The move means a final decision on whether to restrict grass field burning won’t be made until early 1996, according to SCAPCA director Eric Skelton.

Bluegrass farmers this year may begin burning their fields Aug. 15 and continue through Sept. 28, weather permitting. They have promised not to light fields Friday through Sunday, or Labor Day, though no regulations are in place to legally restrict burning on those days.

Last year, 105 Spokane County farmers burned 27,130 acres, Skelton said.

Growers annually torch their fields after harvest to clear chaff and boost yields for the coming year. They say fire is the surest method to keep the bluegrass industry in business.

Field-burning opponents, however, say the practice clogs the skies with unhealthy smoke and particles, forcing respiratory sufferers indoors.

Unveiling results of public testimony on grass burning, Skelton told the board that 94 percent of the 369 people who spoke or wrote to the agency were against grass burning.

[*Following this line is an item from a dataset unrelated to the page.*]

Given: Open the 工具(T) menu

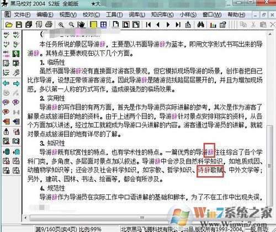Looking at the screenshot, I should 114,14.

Of those opposed, 250 asked that grass burning be phased out or banned immediately. Public health was the most common reason cited for opposition.

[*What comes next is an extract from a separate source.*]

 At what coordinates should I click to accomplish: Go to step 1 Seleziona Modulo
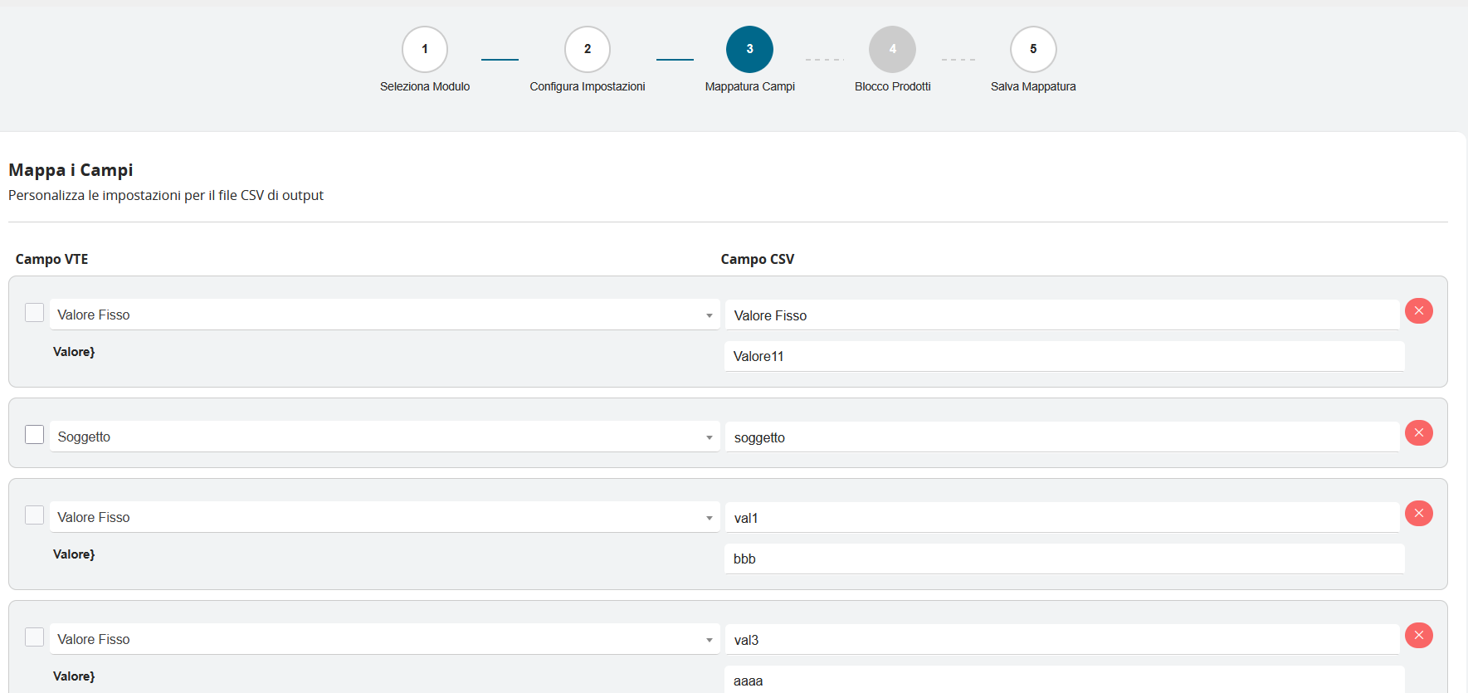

But Harris, who recently joined the board, scoffed at the findings, saying they were unscientific. He said he likes to come to a decision by “walking around and talking to people.”

“People haven’t been given the opportunity to express themselves,” he said. “We’re getting dangerously close to making a decision based on emotion, not on fact.”

Harris suggested a scientific public poll, but Hasson torpedoed that idea.

“I’m against polls because that defers leadership,” Hasson said. “Four or five reasonable people ought to be able to conclude an action one way or another.”

Patricia Hoffman, founder of Save Our Summers, an anti-grass burning group, accused the board of tabling the debate until after the smoke - and opposition - disappears.

“Obviously, they want us to go away,” she said. “They want to talk about it in the middle of winter when no one is thinking about grass burning.”

But John Cornwall, president of the Intermountain Grass Growers Association, said SOS was frightening people with no scientific evidence of a public health problem.

“They’ve got the breathing impaired scared to death that as soon as they take a gulp of grass smoke, they’re going to die,” he said.